[TASK DIRECTIONS]
Check each line of the material below for "will", then copy the ones that contain it.

[EXTRACTED ENTRIES]
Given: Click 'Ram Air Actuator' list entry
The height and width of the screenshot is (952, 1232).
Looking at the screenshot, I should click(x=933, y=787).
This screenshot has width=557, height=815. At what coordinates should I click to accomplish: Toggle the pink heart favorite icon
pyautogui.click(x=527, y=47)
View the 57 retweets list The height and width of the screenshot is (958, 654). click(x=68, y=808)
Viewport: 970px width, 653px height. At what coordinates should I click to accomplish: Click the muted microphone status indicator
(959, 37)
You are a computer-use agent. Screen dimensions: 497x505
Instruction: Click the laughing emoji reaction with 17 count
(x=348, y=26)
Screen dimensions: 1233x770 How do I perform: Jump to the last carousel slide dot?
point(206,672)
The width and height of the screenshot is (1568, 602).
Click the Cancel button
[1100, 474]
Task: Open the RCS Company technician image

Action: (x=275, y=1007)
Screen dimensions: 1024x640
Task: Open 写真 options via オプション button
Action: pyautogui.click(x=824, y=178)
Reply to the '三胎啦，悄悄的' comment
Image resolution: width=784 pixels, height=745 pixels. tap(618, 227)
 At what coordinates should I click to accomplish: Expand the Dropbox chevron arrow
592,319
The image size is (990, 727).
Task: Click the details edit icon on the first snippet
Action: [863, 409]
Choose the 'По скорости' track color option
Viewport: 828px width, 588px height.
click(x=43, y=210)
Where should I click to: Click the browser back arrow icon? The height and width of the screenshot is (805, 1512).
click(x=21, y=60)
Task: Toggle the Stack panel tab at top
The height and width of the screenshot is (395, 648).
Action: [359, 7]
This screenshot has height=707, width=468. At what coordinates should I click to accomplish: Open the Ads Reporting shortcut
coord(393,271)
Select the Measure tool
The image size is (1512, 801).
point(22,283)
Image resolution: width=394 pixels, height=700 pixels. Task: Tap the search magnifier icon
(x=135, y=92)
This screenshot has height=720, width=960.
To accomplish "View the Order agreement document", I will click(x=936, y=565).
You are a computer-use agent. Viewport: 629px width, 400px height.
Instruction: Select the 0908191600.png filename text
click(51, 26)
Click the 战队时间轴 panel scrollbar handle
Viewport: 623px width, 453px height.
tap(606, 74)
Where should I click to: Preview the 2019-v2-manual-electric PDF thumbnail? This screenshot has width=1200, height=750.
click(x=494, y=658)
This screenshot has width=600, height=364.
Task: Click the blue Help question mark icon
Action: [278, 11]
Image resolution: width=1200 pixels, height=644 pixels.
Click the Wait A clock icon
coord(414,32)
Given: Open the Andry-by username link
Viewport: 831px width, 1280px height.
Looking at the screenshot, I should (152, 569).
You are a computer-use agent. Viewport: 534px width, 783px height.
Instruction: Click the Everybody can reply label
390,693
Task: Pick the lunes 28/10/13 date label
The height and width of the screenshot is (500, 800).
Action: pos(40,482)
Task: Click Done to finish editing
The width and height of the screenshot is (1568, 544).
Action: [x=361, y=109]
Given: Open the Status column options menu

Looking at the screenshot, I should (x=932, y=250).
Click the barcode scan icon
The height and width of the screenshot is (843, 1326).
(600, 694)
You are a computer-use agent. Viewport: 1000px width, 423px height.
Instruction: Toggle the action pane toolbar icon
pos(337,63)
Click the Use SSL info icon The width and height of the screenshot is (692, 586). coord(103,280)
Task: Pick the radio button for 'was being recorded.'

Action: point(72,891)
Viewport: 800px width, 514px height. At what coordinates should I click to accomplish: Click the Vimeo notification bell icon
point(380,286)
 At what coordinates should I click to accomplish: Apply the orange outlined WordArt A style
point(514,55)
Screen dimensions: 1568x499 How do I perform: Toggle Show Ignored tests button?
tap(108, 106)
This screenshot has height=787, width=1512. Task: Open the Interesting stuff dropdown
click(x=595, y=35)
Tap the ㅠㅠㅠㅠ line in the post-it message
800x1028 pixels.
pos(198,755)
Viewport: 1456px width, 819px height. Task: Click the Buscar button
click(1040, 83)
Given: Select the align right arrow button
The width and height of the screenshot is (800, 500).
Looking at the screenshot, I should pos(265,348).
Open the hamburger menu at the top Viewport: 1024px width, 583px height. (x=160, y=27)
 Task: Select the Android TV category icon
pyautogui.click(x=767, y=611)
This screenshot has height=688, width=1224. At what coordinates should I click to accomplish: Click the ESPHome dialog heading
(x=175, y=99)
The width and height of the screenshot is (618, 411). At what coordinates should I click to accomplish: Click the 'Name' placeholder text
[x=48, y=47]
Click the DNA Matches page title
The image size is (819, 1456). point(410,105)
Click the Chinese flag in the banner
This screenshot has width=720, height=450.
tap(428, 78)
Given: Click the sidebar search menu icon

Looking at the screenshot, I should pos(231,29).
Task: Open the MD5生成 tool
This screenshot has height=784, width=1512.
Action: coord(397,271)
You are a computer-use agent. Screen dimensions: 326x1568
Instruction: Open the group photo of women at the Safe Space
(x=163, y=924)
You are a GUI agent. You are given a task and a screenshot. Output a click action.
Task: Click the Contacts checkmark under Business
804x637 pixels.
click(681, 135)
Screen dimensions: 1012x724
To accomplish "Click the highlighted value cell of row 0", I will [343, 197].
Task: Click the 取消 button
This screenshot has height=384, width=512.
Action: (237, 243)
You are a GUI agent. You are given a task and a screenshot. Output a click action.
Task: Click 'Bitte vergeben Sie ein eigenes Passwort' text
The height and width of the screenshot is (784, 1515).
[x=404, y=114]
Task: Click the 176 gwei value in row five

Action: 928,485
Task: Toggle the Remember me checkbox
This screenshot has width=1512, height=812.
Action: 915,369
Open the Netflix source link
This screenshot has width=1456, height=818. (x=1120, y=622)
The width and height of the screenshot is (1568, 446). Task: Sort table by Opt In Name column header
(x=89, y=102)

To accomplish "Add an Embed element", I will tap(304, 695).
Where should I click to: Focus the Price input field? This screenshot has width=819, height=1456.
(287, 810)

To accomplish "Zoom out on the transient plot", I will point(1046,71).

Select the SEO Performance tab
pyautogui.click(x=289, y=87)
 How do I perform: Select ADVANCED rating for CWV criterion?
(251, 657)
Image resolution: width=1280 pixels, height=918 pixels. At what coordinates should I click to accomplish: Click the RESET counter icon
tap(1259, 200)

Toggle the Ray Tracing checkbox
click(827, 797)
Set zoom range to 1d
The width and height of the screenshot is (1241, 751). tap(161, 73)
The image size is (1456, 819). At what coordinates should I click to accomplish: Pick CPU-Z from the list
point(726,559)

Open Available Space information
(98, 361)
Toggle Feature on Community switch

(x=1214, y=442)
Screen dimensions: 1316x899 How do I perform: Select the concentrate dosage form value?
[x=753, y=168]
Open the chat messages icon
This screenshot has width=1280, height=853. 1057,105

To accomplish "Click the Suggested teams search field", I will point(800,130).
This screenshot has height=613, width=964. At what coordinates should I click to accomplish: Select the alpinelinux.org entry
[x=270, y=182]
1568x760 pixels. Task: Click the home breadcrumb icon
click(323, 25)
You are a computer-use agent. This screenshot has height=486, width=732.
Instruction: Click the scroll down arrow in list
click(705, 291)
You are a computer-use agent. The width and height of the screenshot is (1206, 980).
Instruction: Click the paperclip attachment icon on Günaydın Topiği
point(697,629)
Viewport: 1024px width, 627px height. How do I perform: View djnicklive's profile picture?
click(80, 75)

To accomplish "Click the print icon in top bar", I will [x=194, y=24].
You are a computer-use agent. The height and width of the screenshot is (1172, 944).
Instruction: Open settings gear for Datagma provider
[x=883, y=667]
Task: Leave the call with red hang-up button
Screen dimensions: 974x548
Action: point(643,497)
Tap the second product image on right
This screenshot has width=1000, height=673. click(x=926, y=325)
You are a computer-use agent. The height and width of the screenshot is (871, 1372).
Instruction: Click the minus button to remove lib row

[SOLUTION TO THE EXERCISE]
To accomplish "View the Order agreement document", I will click(x=936, y=565).
To accomplish "Click the highlighted value cell of row 0", I will [343, 197].
To accomplish "Add an Embed element", I will tap(304, 695).
To accomplish "Zoom out on the transient plot", I will point(1046,71).
To accomplish "Click the Suggested teams search field", I will point(800,130).
To accomplish "Click the print icon in top bar", I will [x=194, y=24].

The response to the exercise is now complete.